Pharmacotherapy with benzodiazepines is compromised by rapid sedative tolerance and diverse withdrawal symptoms. To assess the role of AMPA-type glutamate receptor GluR-A subunits in neuroadaptation to subchronic benzodiazepine treatment, GluR-A subunit-deficient mice were rendered tolerant by a high-dose seven-day flurazepam treatment (40 mg/kg, s.c., twice a day for 4 days, 60 mg/kg twice a day for 3 days). The acute effects to flurazepam were not changed in the GluR−/− mice compared with their littermate control mice. GluR-A−/− mice developed less tolerance than their controls as demonstrated in behavioral tests for muscle relaxation and sensory functions. Actually, the knockout mice exhibited slower recovery than their littermates from impaired gait and pelvic position after an acute 40 mg/kg dose of flurazepam.
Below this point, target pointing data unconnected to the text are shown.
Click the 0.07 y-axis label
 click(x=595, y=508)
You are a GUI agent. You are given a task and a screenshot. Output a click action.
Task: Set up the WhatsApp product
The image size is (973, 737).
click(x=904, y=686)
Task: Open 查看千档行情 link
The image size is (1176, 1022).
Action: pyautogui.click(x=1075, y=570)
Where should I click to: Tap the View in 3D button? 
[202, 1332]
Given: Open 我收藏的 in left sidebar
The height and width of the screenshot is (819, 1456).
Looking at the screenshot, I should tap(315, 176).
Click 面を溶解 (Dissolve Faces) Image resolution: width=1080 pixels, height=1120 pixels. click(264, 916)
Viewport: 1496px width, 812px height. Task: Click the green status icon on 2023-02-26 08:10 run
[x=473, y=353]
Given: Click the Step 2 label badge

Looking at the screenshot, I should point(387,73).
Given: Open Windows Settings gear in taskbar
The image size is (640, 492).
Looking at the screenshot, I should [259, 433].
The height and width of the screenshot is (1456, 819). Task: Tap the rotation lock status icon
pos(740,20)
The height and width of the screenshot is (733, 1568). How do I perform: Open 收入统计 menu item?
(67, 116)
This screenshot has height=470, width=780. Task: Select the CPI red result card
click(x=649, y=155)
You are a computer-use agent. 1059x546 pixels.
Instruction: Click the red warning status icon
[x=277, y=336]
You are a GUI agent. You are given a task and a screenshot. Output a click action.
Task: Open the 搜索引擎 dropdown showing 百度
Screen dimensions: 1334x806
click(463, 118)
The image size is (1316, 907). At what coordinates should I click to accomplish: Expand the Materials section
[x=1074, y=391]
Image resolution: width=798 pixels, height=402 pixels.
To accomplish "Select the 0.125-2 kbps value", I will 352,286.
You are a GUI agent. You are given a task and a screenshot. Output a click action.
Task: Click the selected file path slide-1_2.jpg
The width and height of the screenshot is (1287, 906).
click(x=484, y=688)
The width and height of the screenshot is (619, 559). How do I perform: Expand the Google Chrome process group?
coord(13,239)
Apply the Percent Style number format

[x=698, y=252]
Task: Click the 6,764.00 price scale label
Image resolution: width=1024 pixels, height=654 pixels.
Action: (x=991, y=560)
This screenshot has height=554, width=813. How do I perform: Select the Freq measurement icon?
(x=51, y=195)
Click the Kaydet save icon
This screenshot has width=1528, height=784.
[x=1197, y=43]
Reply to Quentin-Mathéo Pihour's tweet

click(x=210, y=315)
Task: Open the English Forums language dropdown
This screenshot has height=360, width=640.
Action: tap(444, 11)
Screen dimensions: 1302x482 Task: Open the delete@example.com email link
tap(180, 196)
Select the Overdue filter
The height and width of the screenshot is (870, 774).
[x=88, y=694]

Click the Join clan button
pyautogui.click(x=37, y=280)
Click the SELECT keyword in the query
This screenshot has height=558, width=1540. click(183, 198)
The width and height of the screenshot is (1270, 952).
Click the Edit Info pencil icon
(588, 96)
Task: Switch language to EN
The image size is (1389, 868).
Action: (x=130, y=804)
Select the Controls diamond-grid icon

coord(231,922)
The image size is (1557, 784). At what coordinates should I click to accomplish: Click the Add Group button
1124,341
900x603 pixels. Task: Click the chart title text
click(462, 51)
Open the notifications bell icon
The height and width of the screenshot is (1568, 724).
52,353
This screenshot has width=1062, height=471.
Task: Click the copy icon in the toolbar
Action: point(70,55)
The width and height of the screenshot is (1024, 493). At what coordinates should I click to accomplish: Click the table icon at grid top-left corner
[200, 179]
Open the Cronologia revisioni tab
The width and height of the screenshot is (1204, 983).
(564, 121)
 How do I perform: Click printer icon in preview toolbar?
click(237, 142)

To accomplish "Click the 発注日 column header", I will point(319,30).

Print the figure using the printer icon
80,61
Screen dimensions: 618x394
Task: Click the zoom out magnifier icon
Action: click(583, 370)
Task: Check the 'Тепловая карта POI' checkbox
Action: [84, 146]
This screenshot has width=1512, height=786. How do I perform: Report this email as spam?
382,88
The apparent elimination of flurazepam was similarly increased in the knockout and control mice as assessed by blood and brain concentrations 2 h after acute and chronic treatments, but the active metabolite desalkylflurazepam cumulated similarly in both mouse lines. Withdrawal symptoms, precipitated by flumazenil (20 mg/kg, s.c.) 48 h after discontinuation of the flurazepam treatment, were enhanced in the GluR-A−/− mice. The results stress the importance of the AMPA-receptor system in neuroadaptation to acute and chronic effects of benzodiazepines.